The cat wakes me up when we dock with the
Marquis of Carabas
. The zeppelin swallows our dragonfly drone like a whale. It is a crystal cigar, and its nanospun sapphire spine glows faint blue. The Fast City is a sky full of neon stars six kilometers below us, anchored to the airship with elevator cables. I can see the liftspiders climbing them, far below, and sigh with relief. The guests are still arriving, and we are not too late. I keep my personal firewall clamped shut: I know there is a torrent of messages waiting beyond.

We rush straight to the lab. I prepare the scanner while the cat takes the Master's head out very, very carefully. The fractal bush of the scanner comes out of its nest, molecule-sized disassembler fingers bristling. I have to look away when it starts eating the Master's face. I cheat and flee to VR, to do what I do best.

After half an hour, we are ready. The nanofab spits out black plastic discs, and the airship drones ferry them to the concert hall. The metallic butterflies in my belly return, and we head for the make-up salon. The Sergeant is already there, waiting for us: judging by the cigarette stumps on the floor, he has been waiting for a while. I wrinkle my nose at the stench.

"You are late," says our manager. "I hope you know what the hell you are doing. This show's got more diggs than the Turin clone's birthday party."

"That's the idea," I say, and let Anette spray me with cosmetic fog. It tickles and makes me sneeze, and I give the cat a jealous look: as usual, it is perfectly at home with its own image consultant. "We are more popular than Jesus."

They get the DJs on in a hurry, made by the last human tailor on Savile Row. "This'll be a good skin," says Anette. "Mahogany with a touch of purple." She goes on, but I can't hear. The music is already in my head. The Master's voice.

 

The cat saved me.

I don't know if it meant to do it or not: even now, I have a hard time understanding it. It hissed at me, its back arched. Then it jumped forward and scratched my nose: it burned like a piece of hot coal. That made me mad, weak as I was. I barked furiously and chased the cat around the deck. Finally, I collapsed, exhausted, and realised that I was hungry. The autokitchen down in the Master's cabin still worked, and I knew how to ask for food. But when I came back, the Master's body was gone: the waste disposal bots had thrown it into the sea. That's when I knew that he would not be coming back.
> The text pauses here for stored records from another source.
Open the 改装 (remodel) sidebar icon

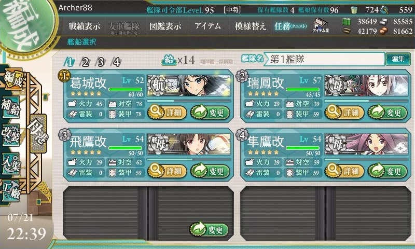click(11, 135)
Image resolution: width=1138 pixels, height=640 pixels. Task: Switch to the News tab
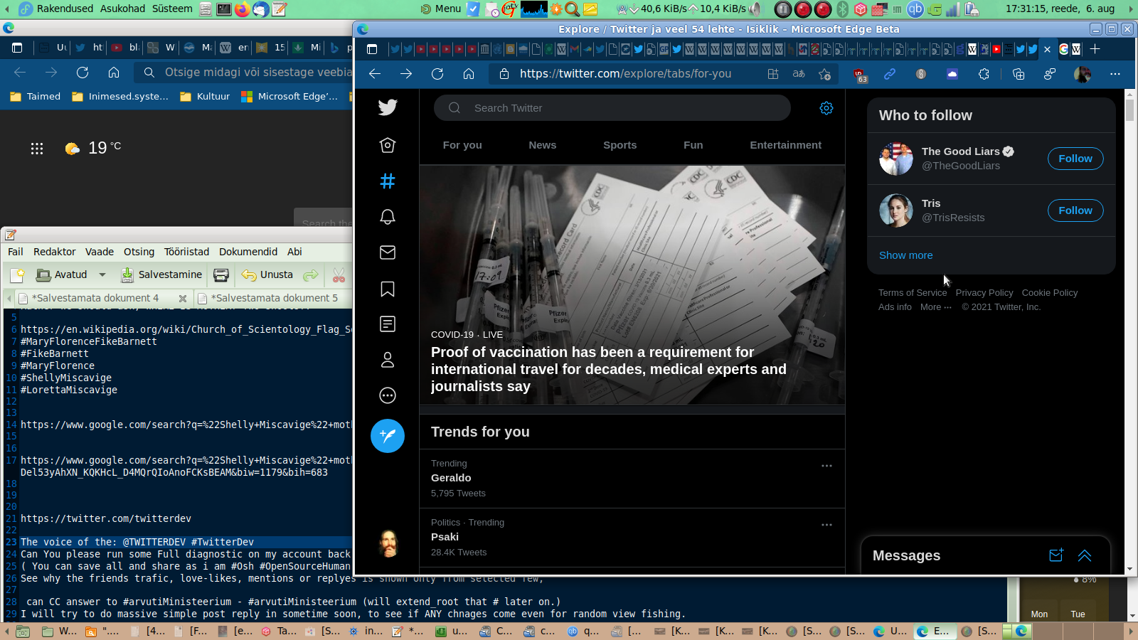(x=542, y=145)
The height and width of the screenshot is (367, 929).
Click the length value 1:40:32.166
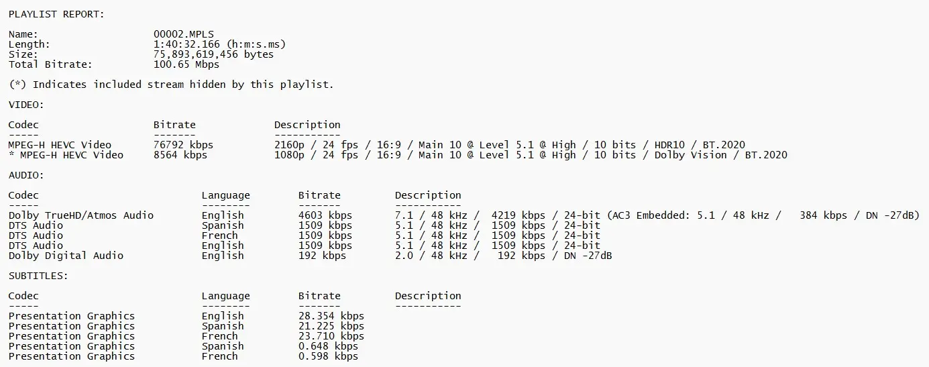pyautogui.click(x=219, y=44)
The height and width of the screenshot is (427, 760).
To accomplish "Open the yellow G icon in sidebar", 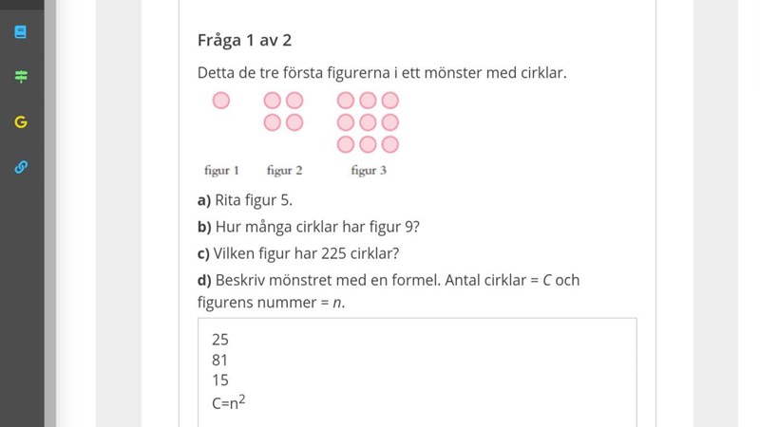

I curled up in his bed alone that night: the god-smell that lingered there was all I had. That, and the Small Animal.

It came to me that night on the dreamshore, but I did not chase it this time. It sat on the sand, looked at me with its little red eyes and waited.

"Why?" I asked. "Why did they take the Master?"

"You wouldn't understand," it said. "Not yet."

"I want to understand. I want to know."

"All right," it said. "Everything you do, remember, think, smell—everything—leaves traces, like footprints in the sand. And it's possible to read them. Imagine that you follow another dog: you know where it has eaten and urinated and everything else it has done. The humans can do that to the mindprints. They can record them and make another you inside a machine, like the scentless screenpeople that your master used to watch. Except that the screendog will think it's you."